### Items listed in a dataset
+++++
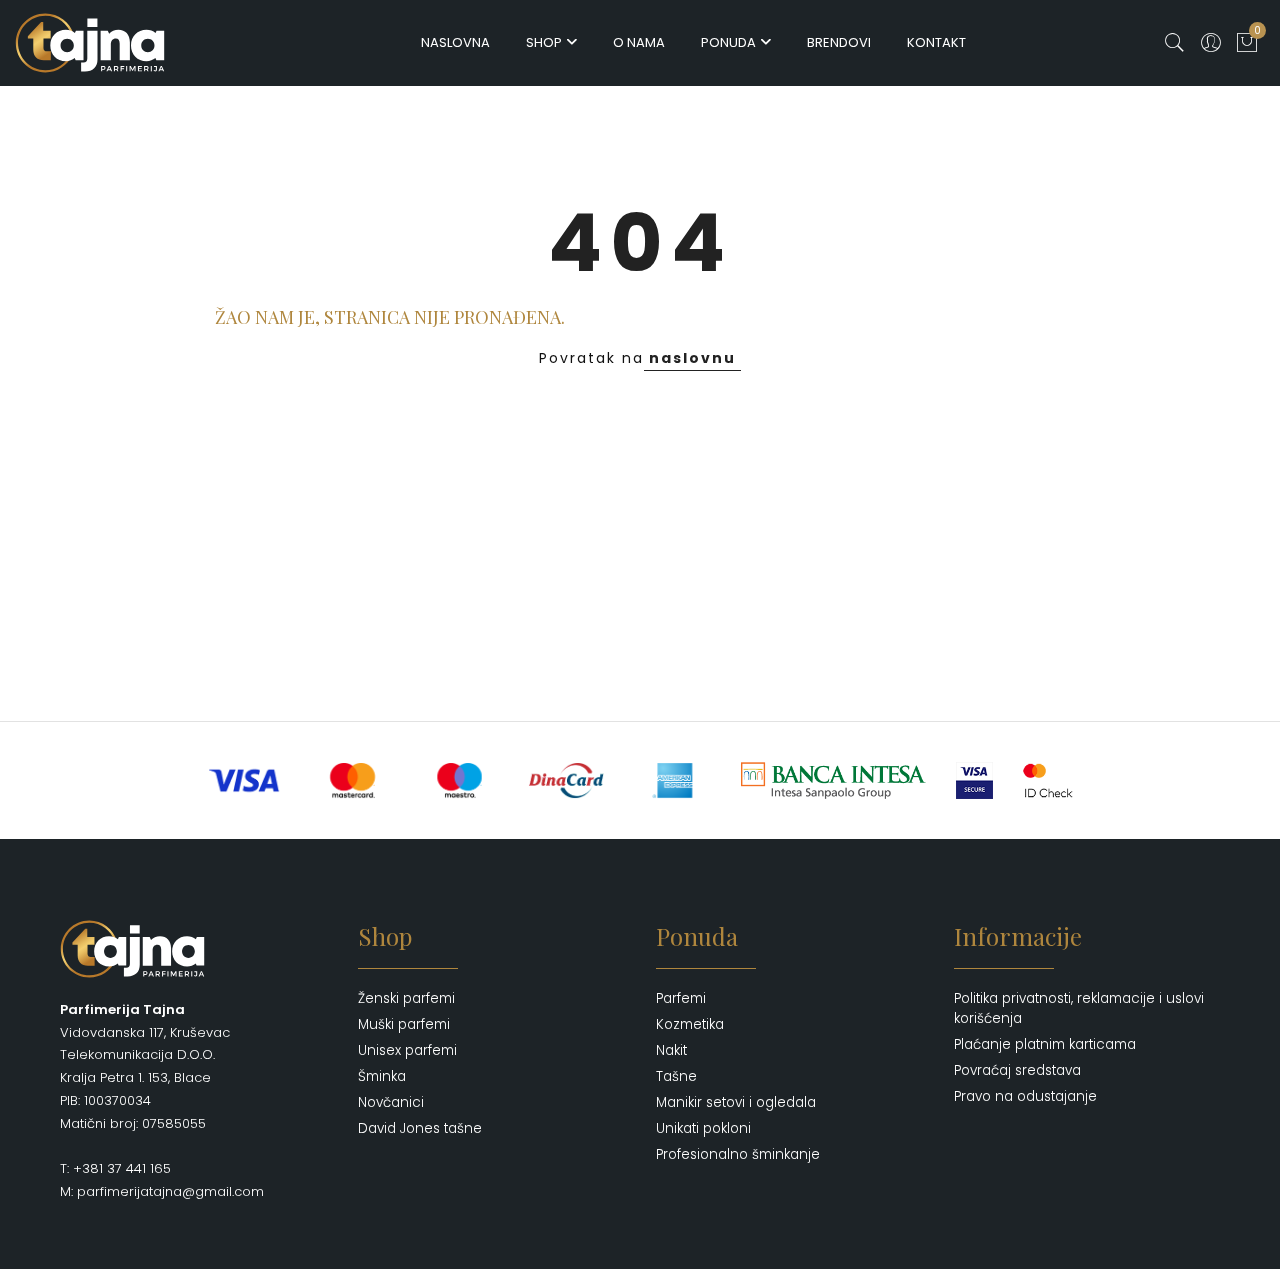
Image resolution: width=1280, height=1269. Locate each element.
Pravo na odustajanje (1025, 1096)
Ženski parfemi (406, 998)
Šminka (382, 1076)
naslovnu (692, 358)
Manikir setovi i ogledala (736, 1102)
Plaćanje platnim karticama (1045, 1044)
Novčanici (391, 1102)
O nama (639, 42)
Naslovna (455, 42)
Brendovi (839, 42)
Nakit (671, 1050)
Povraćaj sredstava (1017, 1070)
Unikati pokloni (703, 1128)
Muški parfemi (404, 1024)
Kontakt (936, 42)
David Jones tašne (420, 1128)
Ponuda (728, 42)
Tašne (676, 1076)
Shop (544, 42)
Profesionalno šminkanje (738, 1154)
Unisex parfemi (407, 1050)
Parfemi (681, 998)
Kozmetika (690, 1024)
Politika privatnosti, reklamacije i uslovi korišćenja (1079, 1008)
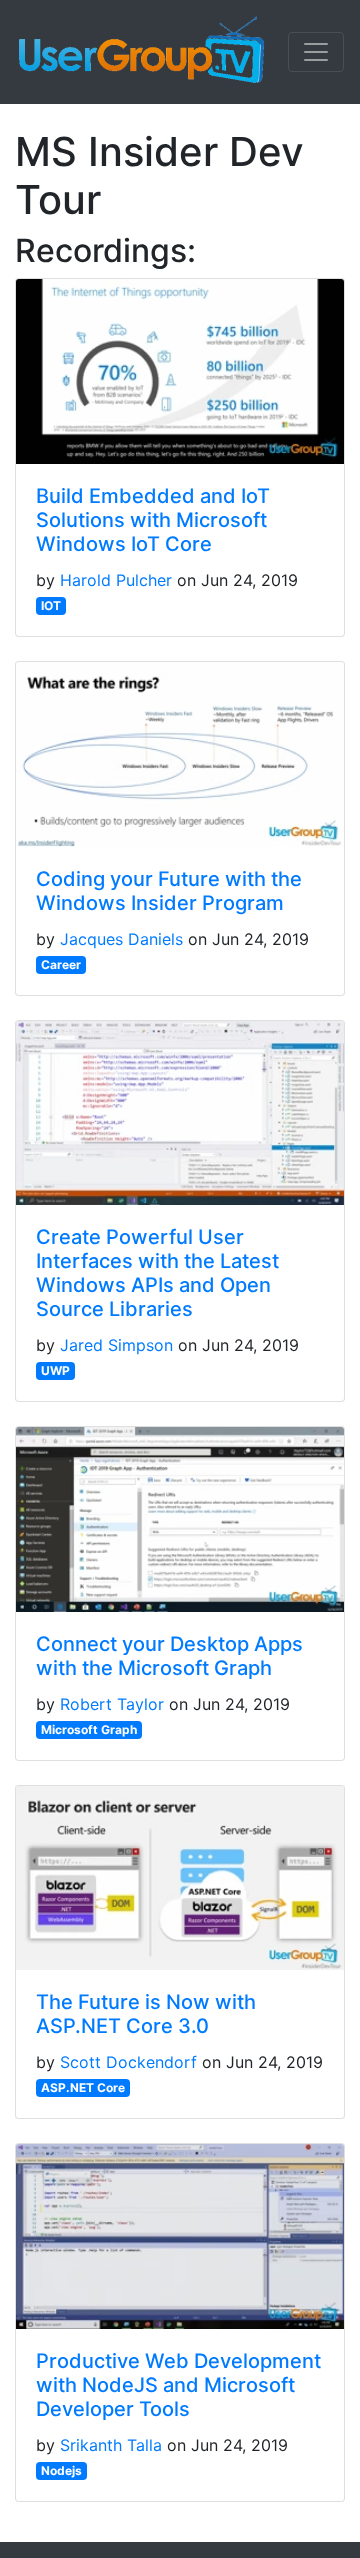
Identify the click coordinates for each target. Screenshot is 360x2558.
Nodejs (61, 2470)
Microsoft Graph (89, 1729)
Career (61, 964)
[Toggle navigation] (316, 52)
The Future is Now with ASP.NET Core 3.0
+++++
### Work to complete
Although the records contain pictures, restate them word for word with those pictures left out.

### Response area
Image resolution: width=1280, height=1269. Locate each element.
Pravo na odustajanje (1025, 1096)
Ženski parfemi (406, 998)
Šminka (382, 1076)
naslovnu (692, 358)
Manikir setovi i ogledala (736, 1102)
Plaćanje platnim karticama (1045, 1044)
Novčanici (391, 1102)
O nama (639, 42)
Naslovna (455, 42)
Brendovi (839, 42)
Nakit (671, 1050)
Povraćaj sredstava (1017, 1070)
Unikati pokloni (703, 1128)
Muški parfemi (404, 1024)
Kontakt (936, 42)
David Jones tašne (420, 1128)
Ponuda (728, 42)
Tašne (676, 1076)
Shop (544, 42)
Profesionalno šminkanje (738, 1154)
Unisex parfemi (407, 1050)
Parfemi (681, 998)
Kozmetika (690, 1024)
Politika privatnosti, reklamacije i uslovi korišćenja (1079, 1008)
Identify the click coordinates for each target. Screenshot is 360x2558.
Nodejs (61, 2470)
Microsoft Graph (89, 1729)
Career (61, 964)
[Toggle navigation] (316, 52)
The Future is Now with ASP.NET Core 3.0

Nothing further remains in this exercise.